§ Required work
The response should be the records below, repeated exactly, with each picture left out.

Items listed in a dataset
------------------------------------------------------------------------

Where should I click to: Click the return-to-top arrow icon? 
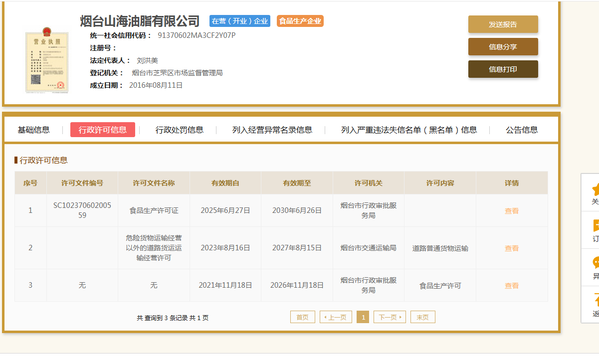tap(595, 301)
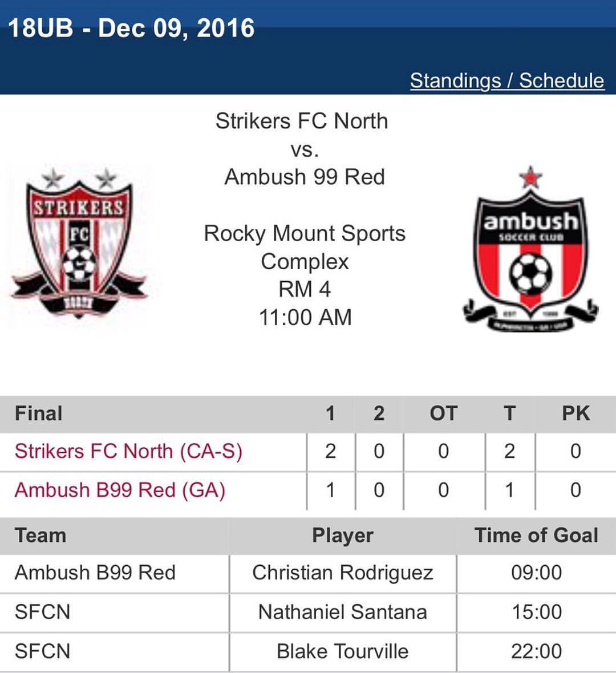Select the Nathaniel Santana player cell
Screen dimensions: 616x673
[343, 613]
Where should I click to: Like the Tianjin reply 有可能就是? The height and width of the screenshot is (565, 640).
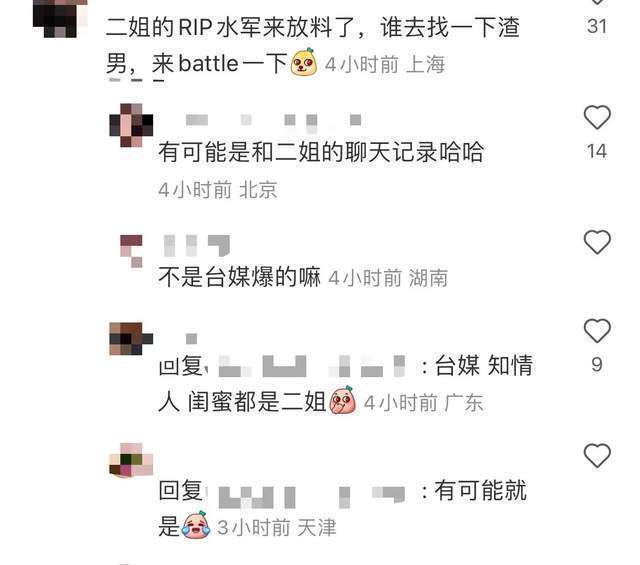coord(597,455)
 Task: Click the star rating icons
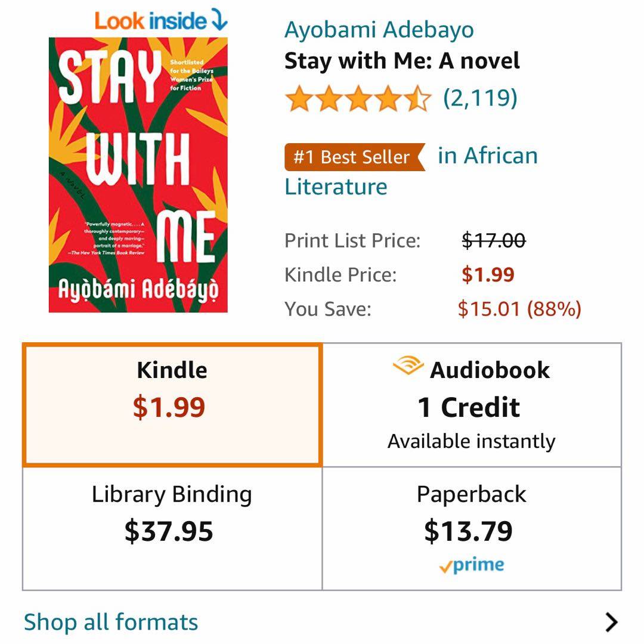[358, 99]
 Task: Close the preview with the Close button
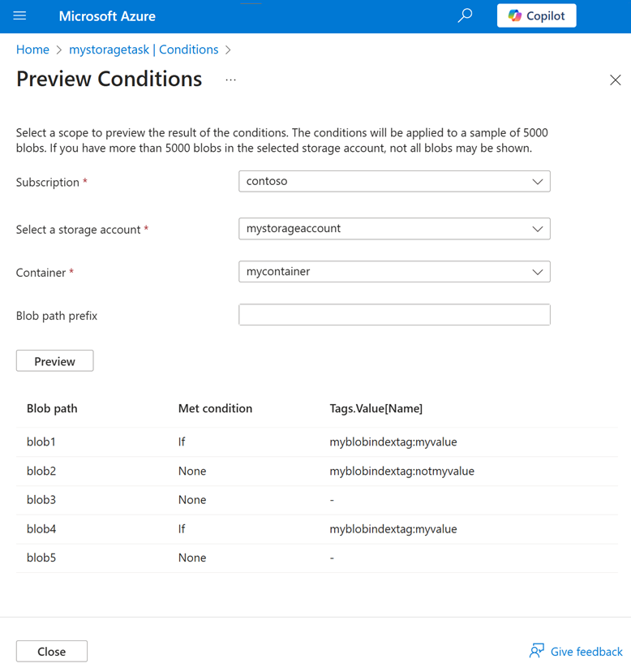[51, 651]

------------------------------------------------------------------------

§ Task result
Where should I click to: Click the return-to-top arrow icon? 
tap(595, 301)
Select the Nathaniel Santana player cell
Screen dimensions: 616x673
[343, 613]
Where should I click to: Like the Tianjin reply 有可能就是? The height and width of the screenshot is (565, 640).
coord(597,455)
 Task: Click the star rating icons
[358, 99]
 Task: Close the preview with the Close button
[51, 651]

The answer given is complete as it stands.